→ Problem set:
- A) Retype everything from "More than 100" down to "of affordable housing." in the Arlington forum article.
- B) Answer these questions using the Arlington forum article:
(i) How many people attended the candidates night?
(ii) Where was the forum held?
(iii) Which term is Moran seeking?
- C) According to the Arlington forum article, why does O'Donoghue argue that more diplomacy and planning are needed before withdrawal from Iraq begins?

→ Quoted passage:
>>>
Washington Post
http://www.washingtonpost.com/wp-dyn/content/article/2006/09/13/AR2006091300668_pf.html
Candidates Take Aim as Campaign Season Opens
Residents Question Political Priorities
By Annie Gowen
Washington Post Staff Writer
Thursday, September 14, 2006; VA03
The war in Iraq, rising property taxes and the loss of affordable housing topped the list of concerns among residents who showed up to quiz political candidates at a forum in Arlington last week.
More than 100 people turned out for the Arlington County Civic Federation’s candidates night at Virginia Hospital Center. The forum is a post-Labor Day tradition that signals the start of the fall campaign season.
U.S. Rep. James P. Moran Jr. (D-Va.) scrapped with opponents for his 8th District congressional seat — Republican Tom M. O’Donoghue and Independent James T. Hurysz — on the war and acceptance of money from special interests, while candidates for the County Board and School Board faced questions on county spending and the dwindling stock of affordable housing.
In response to a question on the war, Moran advocated that the United States begin a withdrawal of troops “immediately” and that the size of the force be halved by next summer.
Moran is seeking his ninth term in the majority Democratic district, which includes Arlington, Alexandria, Falls Church and a slice of eastern Fairfax County.
“We should not have begun this war with Iraq, and we should not continue it indefinitely,” he said.
O’Donoghue, a West Point graduate and decorated veteran of conflicts in Iraq and Afghanistan, said that more diplomacy and planning will be needed before withdrawal begins.
“If we pull out prematurely, we risk destabilizing the entire region,” he said.
<<<
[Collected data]
>>>
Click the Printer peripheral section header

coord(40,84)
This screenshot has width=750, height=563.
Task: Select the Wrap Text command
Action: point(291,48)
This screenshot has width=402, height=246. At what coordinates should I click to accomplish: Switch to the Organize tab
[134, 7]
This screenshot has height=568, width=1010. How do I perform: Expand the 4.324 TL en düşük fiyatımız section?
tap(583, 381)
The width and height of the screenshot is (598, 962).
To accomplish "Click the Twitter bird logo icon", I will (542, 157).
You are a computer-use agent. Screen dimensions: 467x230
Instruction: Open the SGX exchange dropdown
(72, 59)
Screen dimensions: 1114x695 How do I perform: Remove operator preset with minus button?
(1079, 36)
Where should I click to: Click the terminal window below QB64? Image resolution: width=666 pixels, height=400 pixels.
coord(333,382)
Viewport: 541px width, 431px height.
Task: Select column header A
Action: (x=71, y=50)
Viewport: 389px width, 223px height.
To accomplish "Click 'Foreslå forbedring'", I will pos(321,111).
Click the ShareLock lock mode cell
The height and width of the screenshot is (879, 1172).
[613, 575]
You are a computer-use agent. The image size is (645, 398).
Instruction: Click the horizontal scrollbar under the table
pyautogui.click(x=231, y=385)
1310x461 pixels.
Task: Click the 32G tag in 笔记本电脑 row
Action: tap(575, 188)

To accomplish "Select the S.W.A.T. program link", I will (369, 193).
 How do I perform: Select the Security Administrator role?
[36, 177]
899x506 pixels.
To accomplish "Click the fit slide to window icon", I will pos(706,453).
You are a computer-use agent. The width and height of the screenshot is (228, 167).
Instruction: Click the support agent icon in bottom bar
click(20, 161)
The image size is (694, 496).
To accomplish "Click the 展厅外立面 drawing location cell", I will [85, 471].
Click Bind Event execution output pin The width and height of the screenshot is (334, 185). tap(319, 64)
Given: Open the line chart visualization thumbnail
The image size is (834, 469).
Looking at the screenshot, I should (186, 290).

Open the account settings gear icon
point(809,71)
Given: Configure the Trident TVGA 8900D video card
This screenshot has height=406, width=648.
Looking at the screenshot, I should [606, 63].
<<<
→ Answer set:
- A)
More than 100 people turned out for the Arlington County Civic Federation’s candidates night at Virginia Hospital Center. The forum is a post-Labor Day tradition that signals the start of the fall campaign season.
U.S. Rep. James P. Moran Jr. (D-Va.) scrapped with opponents for his 8th District congressional seat — Republican Tom M. O’Donoghue and Independent James T. Hurysz — on the war and acceptance of money from special interests, while candidates for the County Board and School Board faced questions on county spending and the dwindling stock of affordable housing.

- B)
(i) More than 100 people.
(ii) Virginia Hospital Center.
(iii) His ninth term.

- C) O'Donoghue argues that pulling out prematurely would risk destabilizing the entire region, so he holds that more diplomacy and planning must come before withdrawal begins.